Она вынула из рук Янкеля листок, пропитанный дождем, и страхом смерти, и смертью. На нем детским почерком было нацарапано: Все — Брод.
Всполох молнии, похожий на праздничную иллюминацию, высветил в окне фигуру Колкаря. Он был крепок, с тяжелыми бровями, нависавшими над глазами цвета кленовой коры. Брод видела, как он вынырнул с монетами, как высыпал их на берег из мешка, точно золотую блевотину, но не обратила на него внимания.
Уходи! — крикнула она, прикрывая обнаженную грудь руками, склоняясь над Янкелем, точно желая оградить и себя, и его от взгляда Колкаря. Но он не ушел.
Уходи!
Я не уйду без тебя, — прокричал он сквозь закрытое окно.
Уходи! Уходи!
Дождь капал у него с верхней губы. Только с тобой.
Я руки на себя наложу! — простонала она.
Тогда я заберу с собой твое тело, — сказал он ладони на оконном стекле.
Уходи!
Не уйду!
Янкель дернулся, костенея, сбив масляную лампу, которая сама себя задула по пути к полу, погрузив комнату в абсолютную тьму. Его губы сложились в подобие осторожной улыбки, озарившей темноту согласием.
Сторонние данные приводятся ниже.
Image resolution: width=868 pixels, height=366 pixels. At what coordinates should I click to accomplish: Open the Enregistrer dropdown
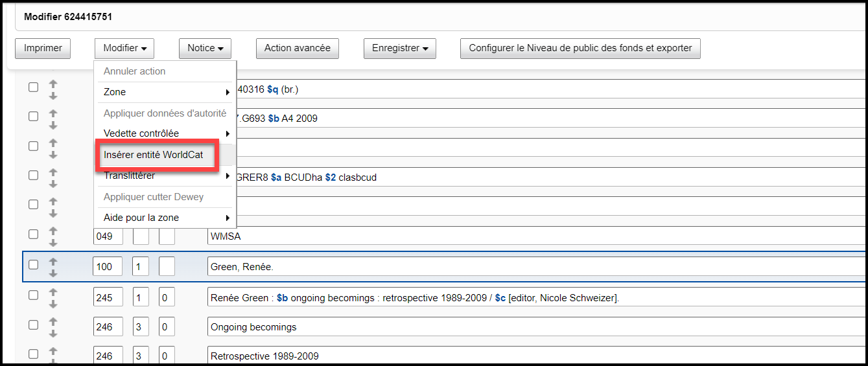coord(399,48)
Руки Брод медленно вытянулись по бокам, и она поднялась навстречу моему пра-пра-пра-пра-прадеду.
В таком случае ты должен для меня кое-что сделать, — сказала она.
В этот миг низ ее живота замерцал, как тельце светлячка — ярче сотен тысяч девственниц, расстающихся с невинностью.
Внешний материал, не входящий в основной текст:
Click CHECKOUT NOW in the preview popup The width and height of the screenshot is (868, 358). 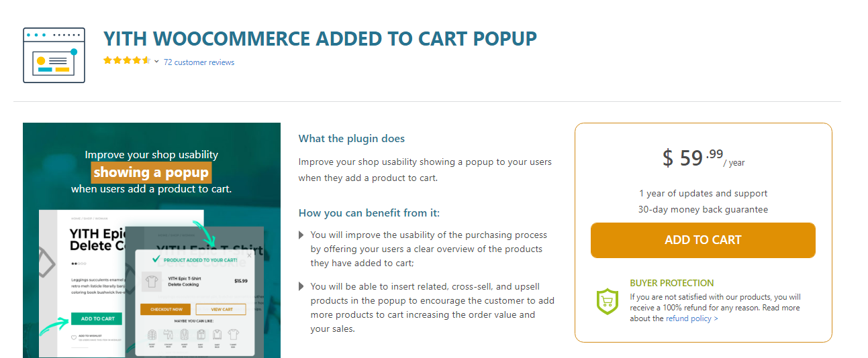pos(165,309)
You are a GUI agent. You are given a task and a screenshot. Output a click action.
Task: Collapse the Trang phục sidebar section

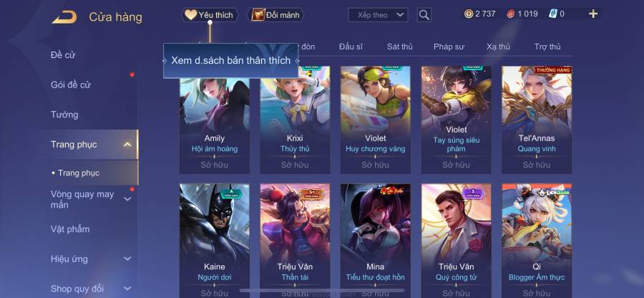click(x=128, y=144)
Пати зюда! — это моя бабушка зовет мою маму. — Бызтро! Маме двадцать один. Как мне сейчас, когда я пишу эти строки. Мама живет с бабушкой, ходит в вечернюю школу, работает на трех работах, мечтает встретить папу и выйти за него замуж, жаждет творить, любить, петь и умирать много раз на дню, и все — ради меня. Ты зматри, — говорит бабушка, кивая в сторону включенного телевизора. — Зматри. Она кладет свою ладонь поверх маминой и чувствует, как ее кровь бежит по маминым сосудам, и кровь моего дедушки (который умер всего через пять недель после приезда в Штаты, всего через полгода после маминого рождения), и мамина кровь, и моя, и кровь моих детей и внуков. Сквозь треск: Всего один шаг… Некоторое время они завороженно смотрят на голубоватый мраморный шарик, плавающий в пустоте — возвращение на родину из далекого далека. Бабушкин голос дрожит, но она старается не расплакаться: Езлип только твой фаттер мог на это фсглянут. Голубоватый шарик сменяется диктором, который только что снял очки и теперь трет глаза. Дамы и господа, сегодня вечером американец ступил на Луну. Бабушка с трудом поднимается с дивана — ноги у нее уже тогда старые и больные — и говорит, роняя из глаз множество разнообразных слезинок: Это фасхитительно! Она осыпает маму поцелуями, гладит ее по волосам и повторяет: Фасхитительно! Мама тоже плачет — каждая новая слезинка не похожа на предыдущую. Они плачут вместе, щека к щеке. И не слышат шепота астронавта, пытающегося разглядеть за лунным горизонтом крошечную деревушку Трахимброд: Я что-то вижу. Там что-то безусловно есть.
28 октября 1997
Дорогой Джонатан,
Я буйно насладился получением твоего письма. Ты всегда так скор писать мне. Это будет прибыльной вещью для когда ты настоящий писатель, а не школяр. Мазл-тов!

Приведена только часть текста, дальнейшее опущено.